┌─ DATA FOR THIS TASK

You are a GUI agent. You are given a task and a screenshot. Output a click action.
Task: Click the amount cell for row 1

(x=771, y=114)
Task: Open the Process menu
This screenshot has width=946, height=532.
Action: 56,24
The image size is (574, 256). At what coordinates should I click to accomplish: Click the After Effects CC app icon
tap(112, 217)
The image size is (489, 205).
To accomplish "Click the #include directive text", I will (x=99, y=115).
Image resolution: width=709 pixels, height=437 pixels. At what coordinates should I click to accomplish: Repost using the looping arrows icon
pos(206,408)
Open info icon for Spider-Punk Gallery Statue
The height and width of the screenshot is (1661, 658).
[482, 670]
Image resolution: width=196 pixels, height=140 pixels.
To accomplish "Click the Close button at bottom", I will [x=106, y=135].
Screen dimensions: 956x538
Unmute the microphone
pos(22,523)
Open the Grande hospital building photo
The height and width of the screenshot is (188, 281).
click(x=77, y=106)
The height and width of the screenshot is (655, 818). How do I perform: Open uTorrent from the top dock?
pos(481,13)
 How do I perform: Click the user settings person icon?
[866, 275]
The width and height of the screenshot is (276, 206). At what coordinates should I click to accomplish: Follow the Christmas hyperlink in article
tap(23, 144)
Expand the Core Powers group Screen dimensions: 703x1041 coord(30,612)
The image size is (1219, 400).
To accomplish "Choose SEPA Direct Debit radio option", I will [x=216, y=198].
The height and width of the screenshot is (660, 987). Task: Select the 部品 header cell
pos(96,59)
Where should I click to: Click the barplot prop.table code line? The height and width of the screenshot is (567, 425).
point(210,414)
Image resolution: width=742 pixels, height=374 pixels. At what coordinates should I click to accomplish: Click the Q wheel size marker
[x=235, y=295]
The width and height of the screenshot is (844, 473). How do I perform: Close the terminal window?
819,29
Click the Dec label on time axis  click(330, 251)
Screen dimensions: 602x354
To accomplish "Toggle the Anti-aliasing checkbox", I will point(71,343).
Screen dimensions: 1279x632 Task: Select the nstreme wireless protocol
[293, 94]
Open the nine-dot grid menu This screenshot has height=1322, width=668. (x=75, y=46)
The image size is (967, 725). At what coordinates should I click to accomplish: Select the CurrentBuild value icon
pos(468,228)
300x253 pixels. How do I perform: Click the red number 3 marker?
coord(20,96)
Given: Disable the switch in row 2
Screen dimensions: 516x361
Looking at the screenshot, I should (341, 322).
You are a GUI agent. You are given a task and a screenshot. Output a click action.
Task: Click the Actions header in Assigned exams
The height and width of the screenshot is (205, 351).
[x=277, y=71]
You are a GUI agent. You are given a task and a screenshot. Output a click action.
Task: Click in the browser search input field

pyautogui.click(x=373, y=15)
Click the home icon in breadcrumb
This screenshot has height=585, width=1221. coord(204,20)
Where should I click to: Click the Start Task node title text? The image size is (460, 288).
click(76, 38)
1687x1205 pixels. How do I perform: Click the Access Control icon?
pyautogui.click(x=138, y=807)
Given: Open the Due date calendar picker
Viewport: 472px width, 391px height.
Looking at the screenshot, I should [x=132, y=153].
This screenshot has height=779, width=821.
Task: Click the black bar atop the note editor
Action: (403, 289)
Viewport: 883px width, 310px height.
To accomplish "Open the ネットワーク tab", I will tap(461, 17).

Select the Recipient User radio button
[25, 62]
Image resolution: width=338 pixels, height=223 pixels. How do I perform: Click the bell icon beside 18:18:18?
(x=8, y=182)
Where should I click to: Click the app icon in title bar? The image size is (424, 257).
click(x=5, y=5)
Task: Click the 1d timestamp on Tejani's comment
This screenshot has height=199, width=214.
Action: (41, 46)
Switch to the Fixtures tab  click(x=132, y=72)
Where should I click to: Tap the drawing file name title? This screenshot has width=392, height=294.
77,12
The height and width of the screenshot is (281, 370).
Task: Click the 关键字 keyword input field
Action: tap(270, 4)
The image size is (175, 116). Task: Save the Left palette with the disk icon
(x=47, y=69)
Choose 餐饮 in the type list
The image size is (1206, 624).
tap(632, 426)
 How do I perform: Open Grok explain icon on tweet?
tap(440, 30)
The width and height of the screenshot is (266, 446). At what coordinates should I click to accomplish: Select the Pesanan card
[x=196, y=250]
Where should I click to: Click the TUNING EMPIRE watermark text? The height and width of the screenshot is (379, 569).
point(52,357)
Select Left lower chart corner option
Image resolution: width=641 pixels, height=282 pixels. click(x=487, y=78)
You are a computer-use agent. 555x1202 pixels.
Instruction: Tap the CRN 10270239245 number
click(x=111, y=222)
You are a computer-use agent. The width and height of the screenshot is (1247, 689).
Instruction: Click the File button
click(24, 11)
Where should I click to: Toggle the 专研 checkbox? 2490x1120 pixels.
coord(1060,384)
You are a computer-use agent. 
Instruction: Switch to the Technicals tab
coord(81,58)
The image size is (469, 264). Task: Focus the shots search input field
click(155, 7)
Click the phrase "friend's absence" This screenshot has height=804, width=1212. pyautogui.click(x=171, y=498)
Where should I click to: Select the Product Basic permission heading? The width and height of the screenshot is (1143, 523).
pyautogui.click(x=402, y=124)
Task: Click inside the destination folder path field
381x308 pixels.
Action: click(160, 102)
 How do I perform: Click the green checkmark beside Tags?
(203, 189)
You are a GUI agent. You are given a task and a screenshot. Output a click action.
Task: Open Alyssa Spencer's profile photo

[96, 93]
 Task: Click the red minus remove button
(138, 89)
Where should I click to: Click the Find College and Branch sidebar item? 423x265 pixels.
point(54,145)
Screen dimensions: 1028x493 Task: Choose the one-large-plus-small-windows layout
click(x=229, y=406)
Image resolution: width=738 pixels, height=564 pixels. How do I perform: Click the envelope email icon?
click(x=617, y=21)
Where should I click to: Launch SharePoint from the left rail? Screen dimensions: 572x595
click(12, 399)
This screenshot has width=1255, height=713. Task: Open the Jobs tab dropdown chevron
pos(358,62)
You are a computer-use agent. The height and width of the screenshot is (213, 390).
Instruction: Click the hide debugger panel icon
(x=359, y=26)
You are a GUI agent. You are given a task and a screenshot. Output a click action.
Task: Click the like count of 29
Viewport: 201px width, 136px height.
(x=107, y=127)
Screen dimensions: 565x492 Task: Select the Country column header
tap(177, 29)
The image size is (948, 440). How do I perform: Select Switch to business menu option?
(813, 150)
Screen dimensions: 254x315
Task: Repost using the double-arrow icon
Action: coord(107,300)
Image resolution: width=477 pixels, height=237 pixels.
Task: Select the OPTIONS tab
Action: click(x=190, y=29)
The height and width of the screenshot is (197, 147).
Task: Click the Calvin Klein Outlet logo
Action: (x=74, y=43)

└─

__EXERCISE REQUIREMENTS__: Repeat the records word for word.

__ANSWER TO THE EXERCISE__:
You are a GUI agent. You are given a task and a screenshot. Output a click action.
Task: Click the amount cell for row 1

(x=771, y=114)
Task: Open the Process menu
This screenshot has width=946, height=532.
Action: 56,24
The image size is (574, 256). At what coordinates should I click to accomplish: Click the After Effects CC app icon
tap(112, 217)
The image size is (489, 205).
To accomplish "Click the #include directive text", I will (x=99, y=115).
Image resolution: width=709 pixels, height=437 pixels. At what coordinates should I click to accomplish: Repost using the looping arrows icon
pos(206,408)
Open info icon for Spider-Punk Gallery Statue
The height and width of the screenshot is (1661, 658).
[482, 670]
Image resolution: width=196 pixels, height=140 pixels.
To accomplish "Click the Close button at bottom", I will [x=106, y=135].
Screen dimensions: 956x538
Unmute the microphone
pos(22,523)
Open the Grande hospital building photo
The height and width of the screenshot is (188, 281).
click(x=77, y=106)
The height and width of the screenshot is (655, 818). How do I perform: Open uTorrent from the top dock?
pos(481,13)
 How do I perform: Click the user settings person icon?
[866, 275]
The width and height of the screenshot is (276, 206). At what coordinates should I click to accomplish: Follow the Christmas hyperlink in article
tap(23, 144)
Expand the Core Powers group Screen dimensions: 703x1041 coord(30,612)
The image size is (1219, 400).
To accomplish "Choose SEPA Direct Debit radio option", I will [x=216, y=198].
The height and width of the screenshot is (660, 987). Task: Select the 部品 header cell
pos(96,59)
Where should I click to: Click the barplot prop.table code line? The height and width of the screenshot is (567, 425).
point(210,414)
Image resolution: width=742 pixels, height=374 pixels. At what coordinates should I click to accomplish: Click the Q wheel size marker
[x=235, y=295]
The width and height of the screenshot is (844, 473). How do I perform: Close the terminal window?
819,29
Click the Dec label on time axis  click(330, 251)
Screen dimensions: 602x354
To accomplish "Toggle the Anti-aliasing checkbox", I will point(71,343).
Screen dimensions: 1279x632 Task: Select the nstreme wireless protocol
[293, 94]
Open the nine-dot grid menu This screenshot has height=1322, width=668. (x=75, y=46)
The image size is (967, 725). At what coordinates should I click to accomplish: Select the CurrentBuild value icon
pos(468,228)
300x253 pixels. How do I perform: Click the red number 3 marker?
coord(20,96)
Given: Disable the switch in row 2
Screen dimensions: 516x361
Looking at the screenshot, I should (341, 322).
You are a GUI agent. You are given a task and a screenshot. Output a click action.
Task: Click the Actions header in Assigned exams
The height and width of the screenshot is (205, 351).
[x=277, y=71]
You are a GUI agent. You are given a task and a screenshot. Output a click action.
Task: Click in the browser search input field

pyautogui.click(x=373, y=15)
Click the home icon in breadcrumb
This screenshot has height=585, width=1221. coord(204,20)
Where should I click to: Click the Start Task node title text? The image size is (460, 288).
click(76, 38)
1687x1205 pixels. How do I perform: Click the Access Control icon?
pyautogui.click(x=138, y=807)
Given: Open the Due date calendar picker
Viewport: 472px width, 391px height.
Looking at the screenshot, I should [x=132, y=153].
This screenshot has height=779, width=821.
Task: Click the black bar atop the note editor
Action: (403, 289)
Viewport: 883px width, 310px height.
To accomplish "Open the ネットワーク tab", I will tap(461, 17).

Select the Recipient User radio button
[25, 62]
Image resolution: width=338 pixels, height=223 pixels. How do I perform: Click the bell icon beside 18:18:18?
(x=8, y=182)
Where should I click to: Click the app icon in title bar? The image size is (424, 257).
click(x=5, y=5)
Task: Click the 1d timestamp on Tejani's comment
This screenshot has height=199, width=214.
Action: (41, 46)
Switch to the Fixtures tab  click(x=132, y=72)
Where should I click to: Tap the drawing file name title? This screenshot has width=392, height=294.
77,12
The height and width of the screenshot is (281, 370).
Task: Click the 关键字 keyword input field
Action: tap(270, 4)
The image size is (175, 116). Task: Save the Left palette with the disk icon
(x=47, y=69)
Choose 餐饮 in the type list
The image size is (1206, 624).
tap(632, 426)
 How do I perform: Open Grok explain icon on tweet?
tap(440, 30)
The width and height of the screenshot is (266, 446). At what coordinates should I click to accomplish: Select the Pesanan card
[x=196, y=250]
Where should I click to: Click the TUNING EMPIRE watermark text? The height and width of the screenshot is (379, 569).
point(52,357)
Select Left lower chart corner option
Image resolution: width=641 pixels, height=282 pixels. click(x=487, y=78)
You are a computer-use agent. 555x1202 pixels.
Instruction: Tap the CRN 10270239245 number
click(x=111, y=222)
You are a computer-use agent. The width and height of the screenshot is (1247, 689).
Instruction: Click the File button
click(24, 11)
Where should I click to: Toggle the 专研 checkbox? 2490x1120 pixels.
coord(1060,384)
You are a computer-use agent. 
Instruction: Switch to the Technicals tab
coord(81,58)
The image size is (469, 264). Task: Focus the shots search input field
click(155, 7)
Click the phrase "friend's absence" This screenshot has height=804, width=1212. pyautogui.click(x=171, y=498)
Where should I click to: Select the Product Basic permission heading? The width and height of the screenshot is (1143, 523).
pyautogui.click(x=402, y=124)
Task: Click inside the destination folder path field
381x308 pixels.
Action: click(160, 102)
 How do I perform: Click the green checkmark beside Tags?
(203, 189)
You are a GUI agent. You are given a task and a screenshot. Output a click action.
Task: Open Alyssa Spencer's profile photo

[96, 93]
 Task: Click the red minus remove button
(138, 89)
Where should I click to: Click the Find College and Branch sidebar item? 423x265 pixels.
point(54,145)
Screen dimensions: 1028x493 Task: Choose the one-large-plus-small-windows layout
click(x=229, y=406)
Image resolution: width=738 pixels, height=564 pixels. How do I perform: Click the envelope email icon?
click(x=617, y=21)
Where should I click to: Launch SharePoint from the left rail? Screen dimensions: 572x595
click(12, 399)
This screenshot has width=1255, height=713. Task: Open the Jobs tab dropdown chevron
pos(358,62)
You are a computer-use agent. The height and width of the screenshot is (213, 390).
Instruction: Click the hide debugger panel icon
(x=359, y=26)
You are a GUI agent. You are given a task and a screenshot. Output a click action.
Task: Click the like count of 29
Viewport: 201px width, 136px height.
(x=107, y=127)
Screen dimensions: 565x492 Task: Select the Country column header
tap(177, 29)
The image size is (948, 440). How do I perform: Select Switch to business menu option?
(813, 150)
Screen dimensions: 254x315
Task: Repost using the double-arrow icon
Action: coord(107,300)
Image resolution: width=477 pixels, height=237 pixels.
Task: Select the OPTIONS tab
Action: click(x=190, y=29)
The height and width of the screenshot is (197, 147).
Task: Click the Calvin Klein Outlet logo
Action: (x=74, y=43)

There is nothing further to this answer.